═══ Data excerpts
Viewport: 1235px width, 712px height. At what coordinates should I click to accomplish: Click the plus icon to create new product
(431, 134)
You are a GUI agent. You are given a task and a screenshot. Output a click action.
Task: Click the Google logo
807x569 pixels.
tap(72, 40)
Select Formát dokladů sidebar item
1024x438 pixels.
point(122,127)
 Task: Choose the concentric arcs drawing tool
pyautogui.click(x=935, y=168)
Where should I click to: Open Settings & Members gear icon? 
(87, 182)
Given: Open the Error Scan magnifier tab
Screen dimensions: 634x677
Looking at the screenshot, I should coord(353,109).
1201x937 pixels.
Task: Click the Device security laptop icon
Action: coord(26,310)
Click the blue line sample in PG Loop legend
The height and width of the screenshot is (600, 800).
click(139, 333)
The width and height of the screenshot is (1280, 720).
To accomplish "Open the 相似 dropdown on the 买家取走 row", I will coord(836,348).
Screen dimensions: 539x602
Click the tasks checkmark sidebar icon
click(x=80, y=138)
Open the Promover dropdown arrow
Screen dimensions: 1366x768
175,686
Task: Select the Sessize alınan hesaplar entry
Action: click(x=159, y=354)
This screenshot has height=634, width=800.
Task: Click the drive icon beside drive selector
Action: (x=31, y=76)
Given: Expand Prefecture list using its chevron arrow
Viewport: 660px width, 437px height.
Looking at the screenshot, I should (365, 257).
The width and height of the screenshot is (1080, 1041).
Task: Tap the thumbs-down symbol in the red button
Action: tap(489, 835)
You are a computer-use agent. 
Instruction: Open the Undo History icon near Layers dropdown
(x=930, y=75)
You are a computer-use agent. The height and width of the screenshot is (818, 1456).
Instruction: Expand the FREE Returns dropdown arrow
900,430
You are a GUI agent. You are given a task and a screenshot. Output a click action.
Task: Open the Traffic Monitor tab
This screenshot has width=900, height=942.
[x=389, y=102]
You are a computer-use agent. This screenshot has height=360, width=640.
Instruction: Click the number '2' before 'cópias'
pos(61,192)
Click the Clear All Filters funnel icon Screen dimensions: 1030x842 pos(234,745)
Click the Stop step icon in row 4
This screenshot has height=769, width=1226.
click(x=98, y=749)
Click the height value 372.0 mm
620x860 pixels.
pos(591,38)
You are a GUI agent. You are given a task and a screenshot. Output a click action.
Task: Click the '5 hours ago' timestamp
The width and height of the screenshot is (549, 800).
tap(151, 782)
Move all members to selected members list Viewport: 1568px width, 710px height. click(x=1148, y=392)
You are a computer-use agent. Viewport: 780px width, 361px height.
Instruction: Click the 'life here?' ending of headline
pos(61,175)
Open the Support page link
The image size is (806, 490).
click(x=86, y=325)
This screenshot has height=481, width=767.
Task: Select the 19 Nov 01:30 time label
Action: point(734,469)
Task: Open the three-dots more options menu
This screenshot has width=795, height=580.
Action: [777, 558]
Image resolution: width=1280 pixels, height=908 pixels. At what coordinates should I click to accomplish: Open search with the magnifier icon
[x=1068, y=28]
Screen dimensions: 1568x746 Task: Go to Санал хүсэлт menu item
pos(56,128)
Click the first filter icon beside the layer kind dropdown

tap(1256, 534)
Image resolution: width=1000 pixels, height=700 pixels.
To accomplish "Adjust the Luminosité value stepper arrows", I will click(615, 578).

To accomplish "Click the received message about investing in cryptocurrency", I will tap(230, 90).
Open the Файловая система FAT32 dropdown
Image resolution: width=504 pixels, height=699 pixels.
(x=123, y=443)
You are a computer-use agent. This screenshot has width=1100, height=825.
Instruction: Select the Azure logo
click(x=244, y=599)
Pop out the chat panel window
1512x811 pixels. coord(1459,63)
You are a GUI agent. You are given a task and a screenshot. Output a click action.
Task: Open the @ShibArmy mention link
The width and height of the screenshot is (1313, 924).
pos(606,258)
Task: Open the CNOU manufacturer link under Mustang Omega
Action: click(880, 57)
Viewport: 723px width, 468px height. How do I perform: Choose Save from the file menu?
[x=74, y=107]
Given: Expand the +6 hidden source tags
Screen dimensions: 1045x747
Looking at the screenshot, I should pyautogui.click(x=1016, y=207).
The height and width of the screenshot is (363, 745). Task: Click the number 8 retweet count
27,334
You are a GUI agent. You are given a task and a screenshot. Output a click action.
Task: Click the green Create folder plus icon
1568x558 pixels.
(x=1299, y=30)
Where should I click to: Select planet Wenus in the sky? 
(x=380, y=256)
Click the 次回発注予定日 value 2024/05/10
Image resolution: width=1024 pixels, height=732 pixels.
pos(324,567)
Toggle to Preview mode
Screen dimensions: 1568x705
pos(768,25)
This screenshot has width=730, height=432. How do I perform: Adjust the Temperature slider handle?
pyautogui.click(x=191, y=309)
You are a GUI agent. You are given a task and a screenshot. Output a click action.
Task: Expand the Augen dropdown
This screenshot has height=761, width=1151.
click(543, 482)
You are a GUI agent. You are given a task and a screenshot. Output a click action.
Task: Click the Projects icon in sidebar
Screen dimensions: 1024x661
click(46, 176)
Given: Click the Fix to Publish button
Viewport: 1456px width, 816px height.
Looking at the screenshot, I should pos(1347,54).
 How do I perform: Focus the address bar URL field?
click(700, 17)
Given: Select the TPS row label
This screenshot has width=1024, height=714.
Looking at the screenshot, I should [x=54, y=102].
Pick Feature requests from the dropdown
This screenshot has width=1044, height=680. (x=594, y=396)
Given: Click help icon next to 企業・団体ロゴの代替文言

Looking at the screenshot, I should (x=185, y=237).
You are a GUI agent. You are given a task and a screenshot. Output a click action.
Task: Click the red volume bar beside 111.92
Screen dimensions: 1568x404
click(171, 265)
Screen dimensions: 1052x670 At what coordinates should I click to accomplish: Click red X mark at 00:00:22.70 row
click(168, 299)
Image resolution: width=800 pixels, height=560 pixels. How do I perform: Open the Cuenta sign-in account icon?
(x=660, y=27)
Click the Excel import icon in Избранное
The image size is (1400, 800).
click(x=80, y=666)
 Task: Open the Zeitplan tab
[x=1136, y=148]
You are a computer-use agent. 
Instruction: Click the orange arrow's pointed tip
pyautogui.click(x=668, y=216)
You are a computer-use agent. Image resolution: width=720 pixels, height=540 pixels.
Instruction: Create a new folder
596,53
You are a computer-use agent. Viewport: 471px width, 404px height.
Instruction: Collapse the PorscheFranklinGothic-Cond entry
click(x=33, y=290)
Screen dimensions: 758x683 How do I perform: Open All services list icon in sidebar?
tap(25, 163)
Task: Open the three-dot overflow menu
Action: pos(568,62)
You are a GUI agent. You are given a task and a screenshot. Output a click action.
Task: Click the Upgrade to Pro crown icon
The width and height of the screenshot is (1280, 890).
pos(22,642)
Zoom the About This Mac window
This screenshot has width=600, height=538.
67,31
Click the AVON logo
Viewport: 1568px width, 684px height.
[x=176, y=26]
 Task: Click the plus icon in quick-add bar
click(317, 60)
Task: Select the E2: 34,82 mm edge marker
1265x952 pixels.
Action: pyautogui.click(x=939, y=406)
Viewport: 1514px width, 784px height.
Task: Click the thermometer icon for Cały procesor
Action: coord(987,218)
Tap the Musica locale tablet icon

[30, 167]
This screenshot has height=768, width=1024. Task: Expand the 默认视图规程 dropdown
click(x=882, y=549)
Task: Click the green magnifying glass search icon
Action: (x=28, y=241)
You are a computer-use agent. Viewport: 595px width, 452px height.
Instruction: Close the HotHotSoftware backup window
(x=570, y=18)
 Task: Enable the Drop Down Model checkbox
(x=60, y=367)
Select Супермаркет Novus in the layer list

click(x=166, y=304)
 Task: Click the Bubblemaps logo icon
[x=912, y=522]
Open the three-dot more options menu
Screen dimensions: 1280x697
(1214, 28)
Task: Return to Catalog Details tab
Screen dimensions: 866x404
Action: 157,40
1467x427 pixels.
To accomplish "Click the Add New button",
══════
**Exercise description:**
Take the records above and return, word for word, only the lines that fall from the line with "This screenshot has width=795, height=580." to the line with "has width=1100, height=825.", both of them included.

**Answer for the task:**
This screenshot has width=795, height=580.
Action: [777, 558]
Image resolution: width=1280 pixels, height=908 pixels. At what coordinates should I click to accomplish: Open search with the magnifier icon
[x=1068, y=28]
Screen dimensions: 1568x746 Task: Go to Санал хүсэлт menu item
pos(56,128)
Click the first filter icon beside the layer kind dropdown

tap(1256, 534)
Image resolution: width=1000 pixels, height=700 pixels.
To accomplish "Adjust the Luminosité value stepper arrows", I will click(615, 578).

To accomplish "Click the received message about investing in cryptocurrency", I will tap(230, 90).
Open the Файловая система FAT32 dropdown
Image resolution: width=504 pixels, height=699 pixels.
(x=123, y=443)
You are a computer-use agent. This screenshot has width=1100, height=825.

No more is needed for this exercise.